Rental vs Entrance Fee, Part II: Should Your Organization Consider Senior Living Rental Options? Here’s What You Need to Know

Senior living rental options could be the missing piece to your organization's puzzle of offerings, but keep these considerations in mind before moving forward.

As consumer preferences in senior living continue to evolve, many of our clients have expressed some concern about what this trend means to their organization.  Why are they so concerned? They fear that the rise of senior living rental options will diminish the viability of the entrance fee model—the operational bedrock of their Life Plan Communities. While that fear may be inflated – and the reality is that the future of our market indicates growth for entrance fee options too – there’s no question that we as a field must respond to the impending rental “boom.”

In the upcoming webinar, “Rental vs. Entrance Fee: Responding to Consumer Preferences,” I help explore the implications of the rental model along with fellow panelists Rob Love (Love & Company), Dan Rexford (Love & Company) and Keith Robertson (Ziegler). We’ll discuss why rentals are becoming so popular, how they’re different from what Life Plan Community leadership is used to, and what your organization must consider from financial, marketing and operational perspectives if you’re seeking to add them. Tune in for that deep dive, but for now let’s explore some key operational considerations of adding rentals to an entrance fee community.

Apples and oranges

If you have an existing Life Plan Community, you may think that operating a rental-based community or converting parts or all of your entrance fee-based community to rentals will be simple.

Well, not so fast.

While rental-based communities and entrance fee-based communities tend to serve similar purposes—just like how apples and oranges are both fruits—the reality is that their structures are very different. This chart provides a general overview of the contrasts:

Attribute Entrance Fee Rental Rental perspective
Cash accumulation & reserves High Low Lack of refund liability and healthcare benefit limits required reserves
Operating margin Low High Rents are sole source of cash flow
Resident turnover Low High Rental residents typically more transient given contract structure, affects marketing
Debt-to-equity High Low entrance fees serve as “quasi-equity,” rentals require different solve
Healthcare benefit Frequent Rare No entrance fee limits ability to offer healthcare
Expected amenities More Less Rentals typically offer less, some are starting to raise standards
Source of capex funding Entrance fees Operating margin  

Two approaches to consider when adding rental units to your existing entrance fee community

If your organization wants to get ahead of—or catch up to—the rental-boomer trend, I’ve seen two main approaches that tend to work for existing providers.

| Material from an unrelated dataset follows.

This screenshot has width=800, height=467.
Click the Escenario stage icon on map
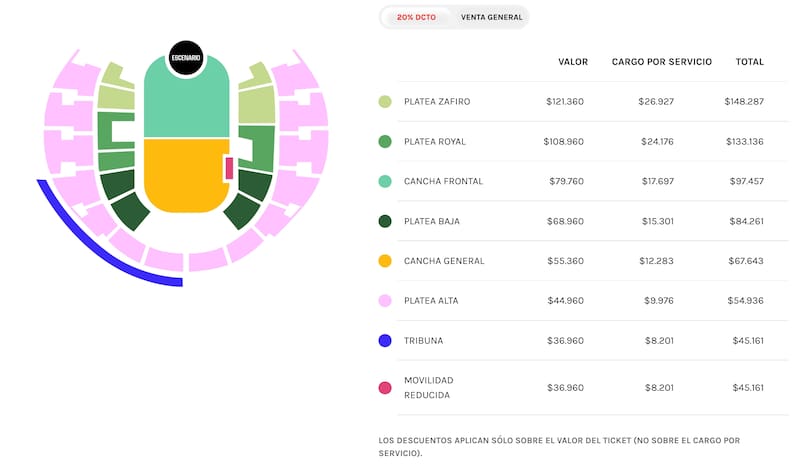(186, 57)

The first approach is to convert some or all of your existing entrance fee product into rental. This may seem impossible at first, but it is a feasible strategy. It does, however, require two key ingredients: capital and time. And if you’re considering the obvious math equation, you can probably already see that the refund obligation of existing EFs and lost EF turnover proceeds pose a major challenge when trying to harness those two key ingredients.

But when making the case from a financial perspective (which Keith Robertson explains in the webinar), the growing market for rentals and your organization’s current access to capital can be two helpful factors (remember to join the webinar to learn more).

But it’s also crucial not to wait too long: Making the conversion to rentals gets exponentially tougher if your community is already struggling with occupancy, therefore affecting access to the capital needed to make this shift.

The second approach is to develop a new rental product. In many ways, this can be easier to accomplish than a conversion from entrance fee to rentals, as noted in the case study later in this article. Furthermore, organizational leadership could see the addition of a new rental product as a clean slate, one viewed more optimistically, while converting EF to rentals is sometimes perceived as an attempt to fix an existing market challenge.

Regardless of which approach your organization chooses when adding rental options, remember to focus on creating operating leverage. With rentals, your margin should be considerably higher than that of a typical entrance fee community, as rents will be the sole source of cash flow.

Beyond that, simply be deliberate. Have a focused master plan that takes a distinct direction based on the approach you choose. With this direction, it’s more likely that the conversion to or addition of rental units will help your organization advance its mission and end up stable and successful for the long term.

A case study – and words of advice from someone who’s been there

Our team at OnePoint Partners engaged in 2016 with a not-for-profit senior living community in upstate New York, Shaker Pointe at Carondelet. The organization (sponsored by the Sisters of St. Joseph of Carondelet) sought to complete its original vision by developing a remaining parcel of land at their site. OnePoint helped evaluate the future state of the community and incorporated their goal of targeting a demographic with a more moderate income who could not necessarily afford Shaker Pointe’s entrance fee options.

With our team’s oversight, they chose “approach two” and decided to add 35 new independent living units on that remaining parcel of land that would all be rentals. “Parkland at Shaker Pointe” would be branded differently from the core campus, to prevent cannibalization of entrance fee sales and to avoid confusion among their prospects.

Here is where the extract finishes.